(Dataset excerpt)
┌──
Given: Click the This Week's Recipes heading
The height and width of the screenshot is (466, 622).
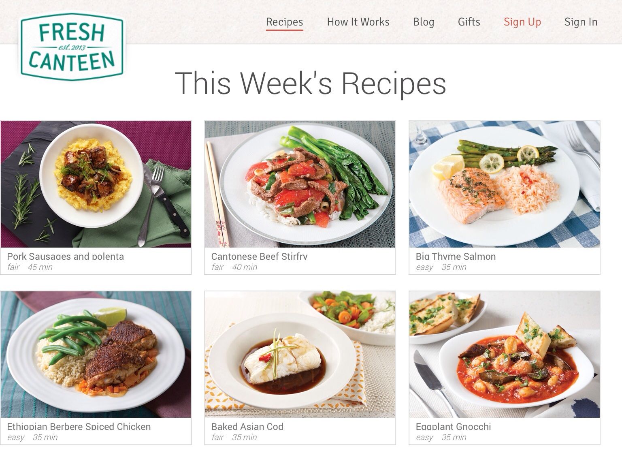Looking at the screenshot, I should click(x=311, y=83).
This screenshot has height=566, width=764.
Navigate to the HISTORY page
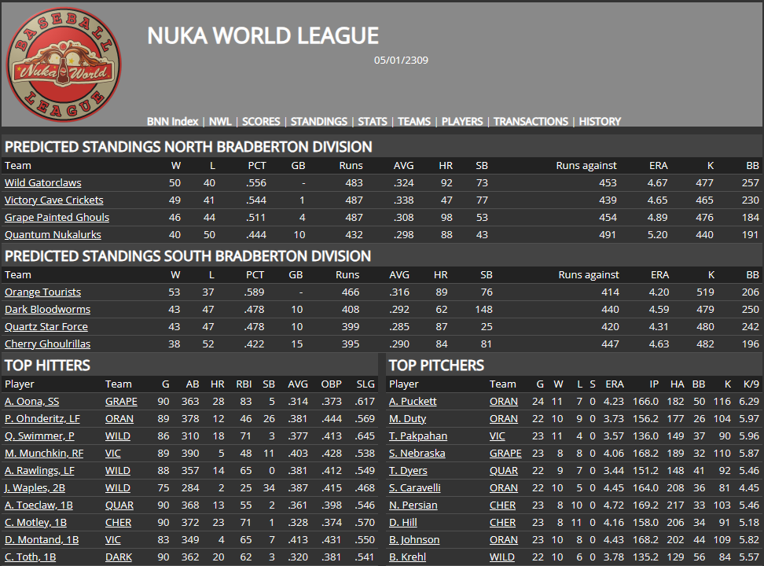pos(600,122)
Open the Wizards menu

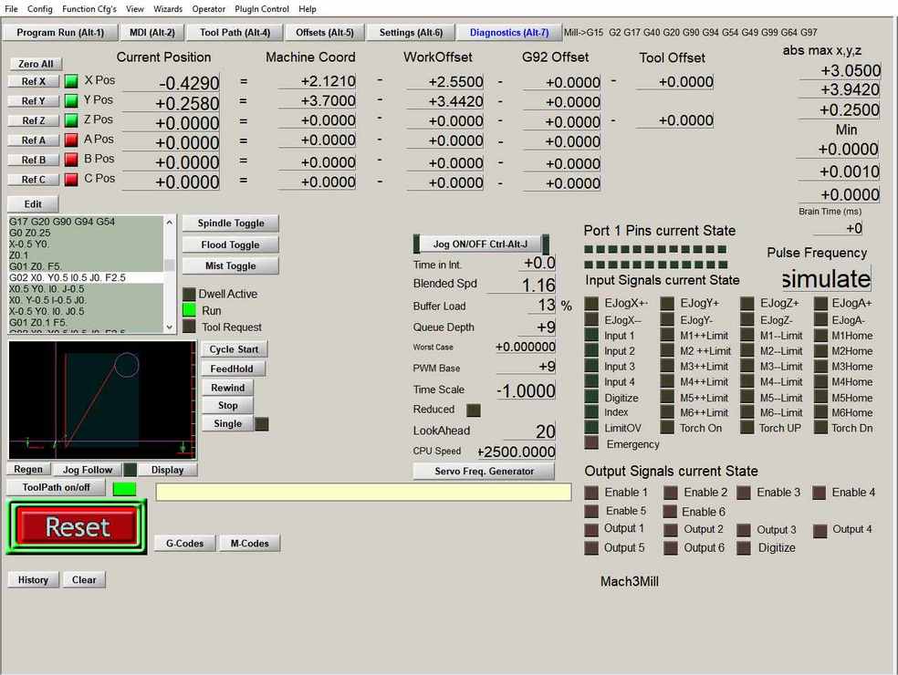coord(168,8)
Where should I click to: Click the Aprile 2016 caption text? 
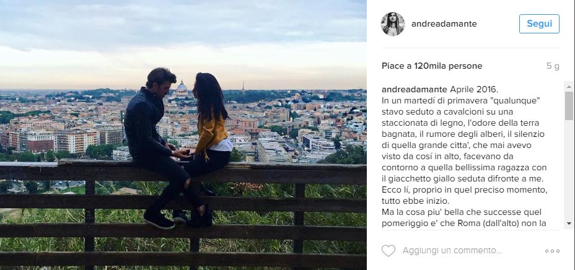474,89
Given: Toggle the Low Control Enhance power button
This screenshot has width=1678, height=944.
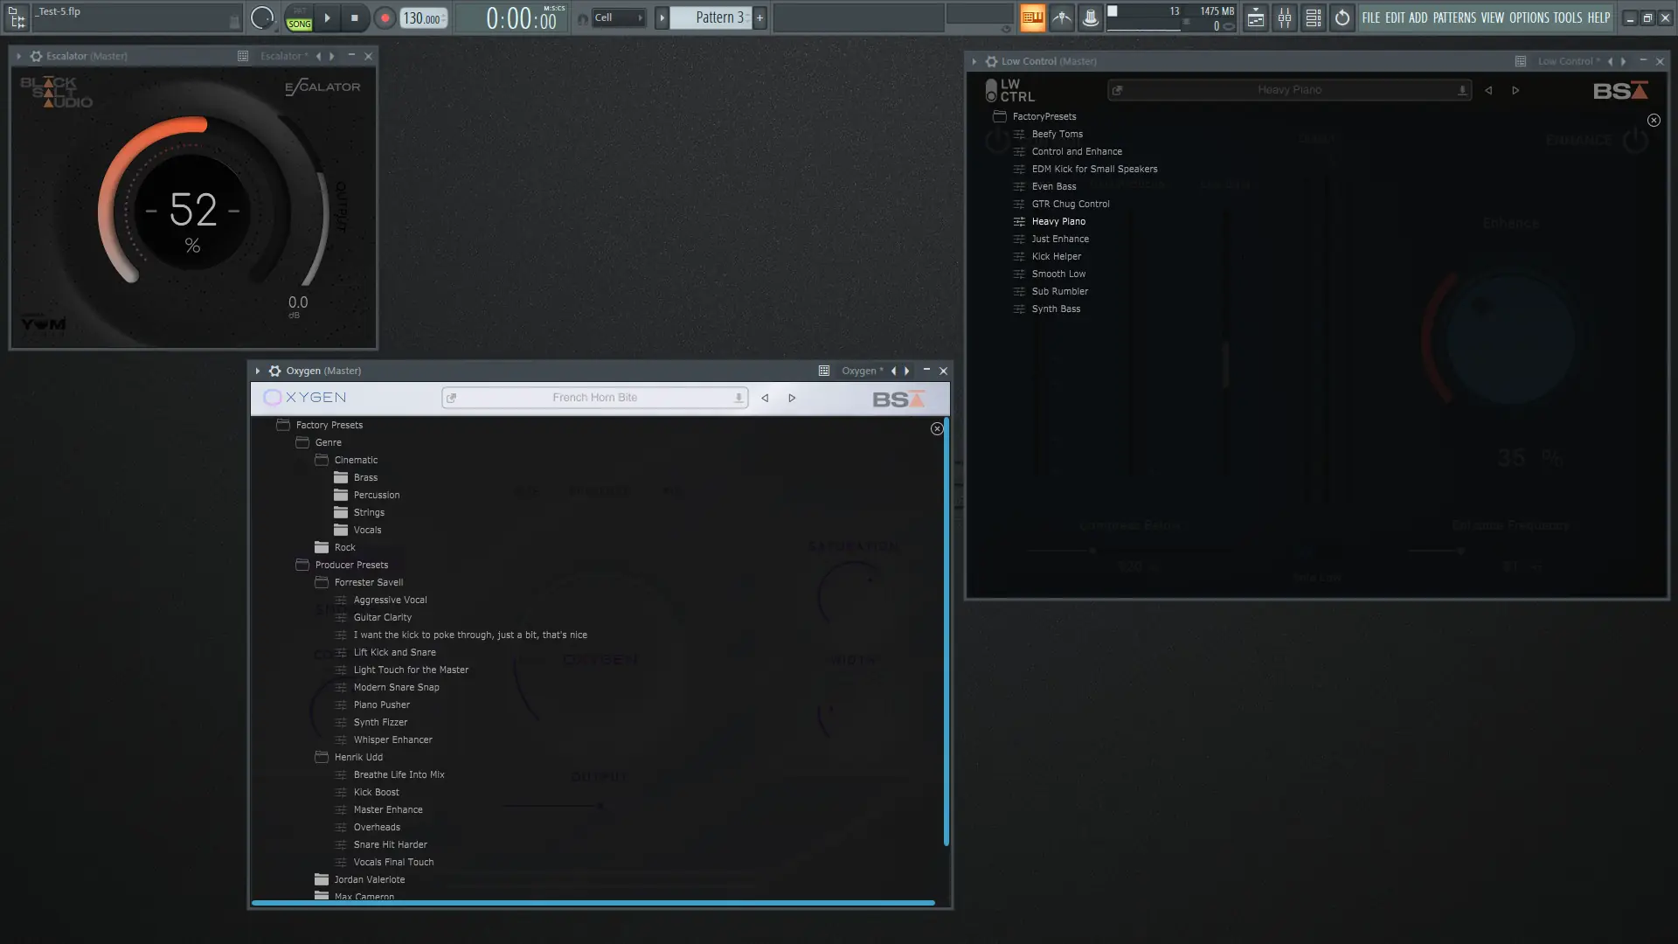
└──
● Objective: Copy out every one of the rows above word for word, leaving out the pictures.

● The reply:
Given: Click the This Week's Recipes heading
The height and width of the screenshot is (466, 622).
Looking at the screenshot, I should click(x=311, y=83).
This screenshot has height=566, width=764.
Navigate to the HISTORY page
pos(600,122)
Open the Wizards menu

coord(168,8)
Where should I click to: Click the Aprile 2016 caption text? 
474,89
Given: Toggle the Low Control Enhance power button
This screenshot has width=1678, height=944.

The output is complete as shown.